Academy of Chiropractic Personal Injury & Primary Spine Care Program
Quickie Consult 41 CI
"MRI Clinical Incompetence Part 2" This could cost you your license
The following MRI slices were taken in Michigan and the doctor (DC) immediately noticed the mistake in both the MRI protocols use to aquire the images and the diagnosis from the radiologist.
This doctor, who I would tag as one of the most inquisitive doctors I work with, had gotten his MRI certification at www.teachdoctors.com, and may have saved this patient from significant unnecessary anguish. I strongly believe his ability to interpret the images also prevented both a malpractice case and a licensure issue by avoiding improper care for this patient.
The radiologist diagnosed this patient with a bulged disc at L4-5, nothing else. This was incorrect. It was a bulged disc, but there was also a very large herniation. I would like to expand on my opinion further, but it is not possible due to the lack of proper protocols in acquiring the images.
Those who have taken the MRI ertification course are aware of the problems with this slide. For those who have not, I will share them with you:
- The angle of the slice is parallel with the floor. This qualifies as a "stacking view" in the lumbar spine. It does not qualify as a standard sagittal view as the angle of the disc is not in line with the disc. In fact, looking at the other slices (omitted), there are no slices angled with the disc.

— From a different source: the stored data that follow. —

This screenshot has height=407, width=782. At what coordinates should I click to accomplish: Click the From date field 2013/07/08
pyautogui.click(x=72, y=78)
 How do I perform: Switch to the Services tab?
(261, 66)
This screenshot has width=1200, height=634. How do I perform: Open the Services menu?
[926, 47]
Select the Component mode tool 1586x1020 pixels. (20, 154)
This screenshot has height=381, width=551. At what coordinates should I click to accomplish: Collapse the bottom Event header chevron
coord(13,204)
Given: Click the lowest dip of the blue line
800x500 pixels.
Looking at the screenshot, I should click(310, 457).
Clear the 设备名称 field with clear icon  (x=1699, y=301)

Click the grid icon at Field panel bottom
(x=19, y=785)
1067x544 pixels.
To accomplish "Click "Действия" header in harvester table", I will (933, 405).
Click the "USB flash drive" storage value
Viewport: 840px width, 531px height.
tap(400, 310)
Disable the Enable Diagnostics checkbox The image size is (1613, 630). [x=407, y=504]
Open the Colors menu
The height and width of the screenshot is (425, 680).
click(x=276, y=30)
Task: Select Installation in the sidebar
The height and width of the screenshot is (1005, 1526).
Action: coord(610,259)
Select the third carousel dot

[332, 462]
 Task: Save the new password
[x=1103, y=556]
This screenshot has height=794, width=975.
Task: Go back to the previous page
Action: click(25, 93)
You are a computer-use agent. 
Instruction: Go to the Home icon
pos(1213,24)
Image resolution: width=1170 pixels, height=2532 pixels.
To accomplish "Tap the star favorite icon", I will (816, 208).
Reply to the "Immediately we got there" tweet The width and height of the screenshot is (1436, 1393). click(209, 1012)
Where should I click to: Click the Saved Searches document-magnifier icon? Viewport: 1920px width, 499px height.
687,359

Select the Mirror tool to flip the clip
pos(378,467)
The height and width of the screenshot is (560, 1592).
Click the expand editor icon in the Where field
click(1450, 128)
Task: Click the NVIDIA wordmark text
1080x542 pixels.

- The slice above and below miss the disc and the lesion. This precludes anyone from diagnosing the lesion and I strongly suspect this is possibly a "surgical" extruded disc.
- The neural canals look compromised, but once again, there are no other slices to conclusively diagnose that.
- The neural canal is compromised, but that was not reported.
In short, this patient needs another MRI and should not be touched without a conclusive diagnosis. For those of you who are bold enough and have distraction tables, are you willing to treat this patient on your "non-FDA approved" devices? I am not contesting the effectiveness of the treatment, only your exposure in doing so. I urge you to call both your malpractice carrier and your state boards to ensure you are on firm ground. These are tough questions, but I am glad I am the one asking them and not a lawyer going against you.
In addition, if you are working with a lawyer, can you explain these problems and do you have the credentials behind you to be able to go to court? These are the type of issues that allow a lawyer to see your level of clinical excellence and WANT to work exclusively with you. He/she does not want to go to court and get "ambushed" by a defense expert. This costs the lawyer money, lots of it, and in the end, he/she loses his/her case.
Here is a PRIME example of winning through clinical excellence.
No certification...no assurance a judge will allow you to testify. The lawyers know that.